Nats give ticket-clipper to private hospitals

The government has changed the rules so that DHBs can make standing contracts for private hospitals to perform public elective surgeries.

If DHBs start to contract large numbers of electives to these private providers, they will have to hire more medical staff and they’ll have to poach them from the public system. It’s not like there are surgeons on the dole queue.

Indeed, Tony Ryall acknowledges that, saying medicos could earn extra income from doing public jobs contracted to private hospitals. Problem is, if they’re doing more work at the private hospitals, they’ll have to do less at the public hospitals, worsening the staff shortage which is the very reason for turning to the private sector in the first place. You have to wonder how Ryall is going to staff the 20 new elective surgery theatres he has promised when everyone’s off doing publicly-funded ops at private hospitals.

We’re talking the same medical staff performing the same operations. The only difference will be a private profit-making company (in the best tradition of New Zealand business) clipping the ticket on the way through. Nothing has been done to lower the per operation cost. The private hospitals charge for the operation and take their profit, then lump any problems back onto the public system. There’s no actual efficiency gain.
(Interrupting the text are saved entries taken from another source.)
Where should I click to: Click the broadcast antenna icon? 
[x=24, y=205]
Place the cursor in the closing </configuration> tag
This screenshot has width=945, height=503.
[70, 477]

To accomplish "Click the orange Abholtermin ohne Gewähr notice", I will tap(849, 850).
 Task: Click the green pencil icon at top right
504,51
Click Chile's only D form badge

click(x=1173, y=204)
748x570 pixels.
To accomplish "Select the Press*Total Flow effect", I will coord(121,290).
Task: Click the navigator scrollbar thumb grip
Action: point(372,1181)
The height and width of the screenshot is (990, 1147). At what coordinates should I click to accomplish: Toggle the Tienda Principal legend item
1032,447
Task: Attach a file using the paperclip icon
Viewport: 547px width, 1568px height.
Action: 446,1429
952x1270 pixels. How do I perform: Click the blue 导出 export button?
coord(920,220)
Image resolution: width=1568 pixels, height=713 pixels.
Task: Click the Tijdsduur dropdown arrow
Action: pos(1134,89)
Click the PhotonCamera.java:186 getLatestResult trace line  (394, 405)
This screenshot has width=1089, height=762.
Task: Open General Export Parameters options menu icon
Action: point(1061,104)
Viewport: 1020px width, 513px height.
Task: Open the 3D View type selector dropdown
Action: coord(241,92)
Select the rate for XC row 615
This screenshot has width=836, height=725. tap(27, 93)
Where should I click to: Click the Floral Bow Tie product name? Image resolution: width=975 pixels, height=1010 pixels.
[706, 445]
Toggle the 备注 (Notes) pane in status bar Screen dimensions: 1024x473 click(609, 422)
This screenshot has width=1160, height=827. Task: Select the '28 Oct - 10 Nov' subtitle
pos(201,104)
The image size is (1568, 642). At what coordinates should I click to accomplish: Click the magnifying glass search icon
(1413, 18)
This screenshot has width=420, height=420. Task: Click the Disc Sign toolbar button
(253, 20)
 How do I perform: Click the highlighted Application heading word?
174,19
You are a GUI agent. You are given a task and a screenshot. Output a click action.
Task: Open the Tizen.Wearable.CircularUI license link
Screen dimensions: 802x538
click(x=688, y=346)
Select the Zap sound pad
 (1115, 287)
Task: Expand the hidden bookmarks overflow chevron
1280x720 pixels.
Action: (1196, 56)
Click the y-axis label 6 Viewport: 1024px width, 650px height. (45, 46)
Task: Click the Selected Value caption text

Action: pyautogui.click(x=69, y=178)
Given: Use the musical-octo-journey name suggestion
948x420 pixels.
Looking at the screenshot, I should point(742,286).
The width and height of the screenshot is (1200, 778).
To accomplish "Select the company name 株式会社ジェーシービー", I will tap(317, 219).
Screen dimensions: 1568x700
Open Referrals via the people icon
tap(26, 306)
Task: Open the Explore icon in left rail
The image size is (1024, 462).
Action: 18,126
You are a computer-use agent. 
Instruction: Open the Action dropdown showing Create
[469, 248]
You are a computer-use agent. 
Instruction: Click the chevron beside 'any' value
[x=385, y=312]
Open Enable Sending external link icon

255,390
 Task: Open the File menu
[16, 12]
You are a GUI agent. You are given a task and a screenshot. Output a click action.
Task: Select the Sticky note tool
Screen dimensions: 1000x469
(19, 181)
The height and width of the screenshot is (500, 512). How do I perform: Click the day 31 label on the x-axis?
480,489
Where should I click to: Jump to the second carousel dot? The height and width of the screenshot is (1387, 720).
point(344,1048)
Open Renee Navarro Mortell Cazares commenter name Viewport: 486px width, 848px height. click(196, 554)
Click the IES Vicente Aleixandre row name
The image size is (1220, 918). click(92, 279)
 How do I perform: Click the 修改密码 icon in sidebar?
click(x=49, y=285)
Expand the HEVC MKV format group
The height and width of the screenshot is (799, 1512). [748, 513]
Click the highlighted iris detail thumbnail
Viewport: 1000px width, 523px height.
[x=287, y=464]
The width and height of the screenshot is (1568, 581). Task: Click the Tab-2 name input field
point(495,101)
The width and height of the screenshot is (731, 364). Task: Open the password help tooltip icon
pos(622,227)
It’s ludicrous and it’s clearly designed to undermine the public provision of health-care.

Three concluding remarks:

– National promised that they would include ‘frontline’ medical staff in decision-making. That has not happened. The Association of Salaried Medical Professionals and the Public Helath Association have both criticised the plan.

– National’s obsession with elective surgeries shows they care more about spin than actual results. Electives are good for spin because they’re easy to count (‘electives up 5%!’) but if you’re serious about the health of individuals you put money into preventative and primary health, ensuring people don’t get sick and need costly treatment in the first place. National has cut money to preventative and primary health to put more into electives.

– medical resources are limited and less than demand. Therefore, there needs to be some kind of rationing. That can either be by who has more money or who has greater need. This creeping privatisation of health shows us which National favours.